# Asus bringt HD4850 Matrix Series



## xTc (2. November 2008)

*Nachdem Asus schon zwei Grafikkarten auf Basis eines Nvidia-Chipsatzes aus der Matrix-Serie veröffentlicht hat, soll nun die erste Grafikkarte mit ATI/AMD-Chip folgen. Dabei handelt es sich um die EAH4850 MATRIX/HTDI/512M. Dabei könnte ein Wunsch von vielen Konsumenten in Erfüllung gehen, die erste HD4K-Karte mit einem schwarzen PCB.*




			Dieser Inhalt steht nur eingeloggten Mitgliedern zur Verfügung.
        



Auf der EAH4850 MATRIX/HTDI/512M werkelt eine RV770 GPU die mit 625MHz arbeitet. Weiterhin verfügt die Karte über 512MB GDDR3-Speicher welcher mit  1986MHz arbeitet.  So entsprechen die Taktraten noch dem Referenzdesign, geht Asus bei dem Design und der Kühlung der Karte eigene Wege.




			Dieser Inhalt steht nur eingeloggten Mitgliedern zur Verfügung.
        



Gekühlt wird die Karte mit Matrix-Series „Hybrid-Kühler“ welcher auch schon bei der 9600GT Matrix und bei der 9800GT Matrix zum Einsatz kahm. Die Platine kommt im edlem schwarz daher, worauf wahrscheinlich viele gewartet haben. So könnte Asus die erste Grafikkarte aus der HD4K-Serie auf den Markt bringen welche über ein schwarzes PCB verfügt.

# Zu erledigen
Schreib aus dem Text über die Asus HD4850 Matrix genau ab, was mit „Auf der EAH4850“ anfängt und bis einschließlich „schwarzes PCB verfügt.“ weitergeht.

# Auflistung
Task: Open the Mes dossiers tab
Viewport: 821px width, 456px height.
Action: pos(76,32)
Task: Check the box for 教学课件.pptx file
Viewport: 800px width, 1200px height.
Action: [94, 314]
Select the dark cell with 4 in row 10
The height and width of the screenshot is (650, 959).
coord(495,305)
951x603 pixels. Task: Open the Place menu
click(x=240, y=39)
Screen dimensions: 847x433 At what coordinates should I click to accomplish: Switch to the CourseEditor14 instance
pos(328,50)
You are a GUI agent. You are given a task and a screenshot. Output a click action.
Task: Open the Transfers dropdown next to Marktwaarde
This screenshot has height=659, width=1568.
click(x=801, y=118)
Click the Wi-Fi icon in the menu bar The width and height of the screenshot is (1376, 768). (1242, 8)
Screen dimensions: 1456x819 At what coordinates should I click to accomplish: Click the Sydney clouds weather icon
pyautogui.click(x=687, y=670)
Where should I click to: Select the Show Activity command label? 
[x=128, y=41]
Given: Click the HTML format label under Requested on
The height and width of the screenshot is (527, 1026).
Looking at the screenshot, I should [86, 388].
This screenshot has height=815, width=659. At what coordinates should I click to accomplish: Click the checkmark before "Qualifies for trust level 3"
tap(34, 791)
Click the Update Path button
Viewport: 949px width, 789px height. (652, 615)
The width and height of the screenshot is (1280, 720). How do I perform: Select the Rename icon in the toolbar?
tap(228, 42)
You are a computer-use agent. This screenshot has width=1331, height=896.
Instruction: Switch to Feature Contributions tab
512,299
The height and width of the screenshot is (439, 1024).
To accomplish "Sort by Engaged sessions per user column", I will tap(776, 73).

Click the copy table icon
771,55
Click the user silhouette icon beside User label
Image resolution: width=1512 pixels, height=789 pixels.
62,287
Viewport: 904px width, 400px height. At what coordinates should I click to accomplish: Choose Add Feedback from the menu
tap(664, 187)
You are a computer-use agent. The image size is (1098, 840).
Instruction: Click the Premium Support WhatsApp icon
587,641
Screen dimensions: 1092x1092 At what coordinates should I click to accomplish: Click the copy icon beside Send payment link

# Lösung
Auf der EAH4850 MATRIX/HTDI/512M werkelt eine RV770 GPU die mit 625MHz arbeitet. Weiterhin verfügt die Karte über 512MB GDDR3-Speicher welcher mit  1986MHz arbeitet.  So entsprechen die Taktraten noch dem Referenzdesign, geht Asus bei dem Design und der Kühlung der Karte eigene Wege.




			Dieser Inhalt steht nur eingeloggten Mitgliedern zur Verfügung.
        



Gekühlt wird die Karte mit Matrix-Series „Hybrid-Kühler“ welcher auch schon bei der 9600GT Matrix und bei der 9800GT Matrix zum Einsatz kahm. Die Platine kommt im edlem schwarz daher, worauf wahrscheinlich viele gewartet haben. So könnte Asus die erste Grafikkarte aus der HD4K-Serie auf den Markt bringen welche über ein schwarzes PCB verfügt.